Lengua (y 3)
Por
supuesto, aquí se establece una pregunta: ¿quiénes y cómo deciden la pureza de
la lengua? Es una pregunta política.
No
dudo que haya personas esclarecidas entre los ordenadores del idioma (que, como
ya he dicho antes, son necesarios) pero de otra parte sabemos también que, en
esa camarilla y corte de gerifaltes, se da el lobbying más infecto, los
espaldarazos más ilegítimos, las legitimaciones más deshonrosas y errátiles,
todo mediado por el sello imperial del prestigio.
Recíprocamente,
a muchos que podrían dar frescura al consenso lingüístico se les prohíbe la
entrada al mismo. ¿Qué clase de consenso es ese?
Y
sin embargo las palabras no son solo de algunos, son de todos.
Y
no solamente de todos, sino de todas, también.
Con
lo cual he tocado una fibra asensiblada. Pronto saldrá todo el serotal citando,
nuevamente, la santa voz de la Academia. Pero, como yo lo veo, si a mí se me da
la regalada decir “todos y todas” para reafirmar mi compromiso de género, eso
es muy mi pedo, y no tengo por qué andar pidiéndole permiso a nadie ni
rindiendo pleitesía al pacto verbal de los patriarcas.
Aguas:
con esto no estoy invitando a convertir el idioma en un instrumento de la
corrección política, estableciendo así una nueva rigidez idiomática, una nueva
insulsa domesticación. Eso vendría (y ha venido) a empobrecer todos nuestros
recursos lingüísticos. Estoy en contra del lenguaje homofóbico, claramente,
pero de ninguna manera sacaría la palabra maricón del diccionario. No soy fan
del prohibitorum et expurgatorum. Todo está en la intención, en la creatividad
y en el contexto.
Aguas,
sí, con establecer un nuevo conservadurismo. No es que tenga nada contra conservar. Conservar es necesario.

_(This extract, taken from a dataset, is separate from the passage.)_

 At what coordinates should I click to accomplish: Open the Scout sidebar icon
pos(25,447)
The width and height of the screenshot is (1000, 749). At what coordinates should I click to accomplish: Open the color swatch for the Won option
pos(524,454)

En el
fondo (y hacia acá he querido llegar) el enfoque doble parece ser el mejor:
conservar y creativizar a un tiempo, bajo el entendido además de que las rupturas
del idioma solo son posibles gracias a sus previas cristalizaciones, y las
cristalizaciones solo son posibles gracias a sus previas rupturas. En lo
personal, y como escritor, me ha interesado llevar a veces las palabras al
límite de su sentido, pero me doy cuenta que si doy un paso de más, entonces se
vuelven un sinsentido. Por otro lado, cuando me conformo a su sentido de
siempre, las palabras ya no transmiten nada.
Hablemos
de una zona fronteriza o liminal en donde lo duro y lo aéreo de la lengua se
juntan y que esa zona es de hecho la más rica porque facilita saltos lexicográficos
integrados. También podemos llamarles consensos líquidos, mismos que se
mantienen a una a sabia distancia del esencialismo lingüístico como de la
casuística idiomática desmañada.
Y
sin embargo esta zona liminal no es siempre equilibrada en un sentido
inmovilista, en el sentido de una neutralidad inoperante. El cambio tiene que darse
dinámicamente. Lo cual demanda ritmo cultural.
Cuando
un sistema lingüístico es dinámico, está vivo, y está sano, no tiene problema
alguno para abrirse a otros sistemas lingüísticos y establecer una conversación
nutrida con ellos. Es así como se da un intercambio global de las lenguas que
no mata las diferencias y las intimidades, sino por el contrario las aprecia, y
termina formulando una férrea metacomunidad idiomática que podríamos llamar postbabélica.
Queda por determinar con exactitud cómo las tecnologías comunicacionales del
siglo veintiuno inciden en su formación.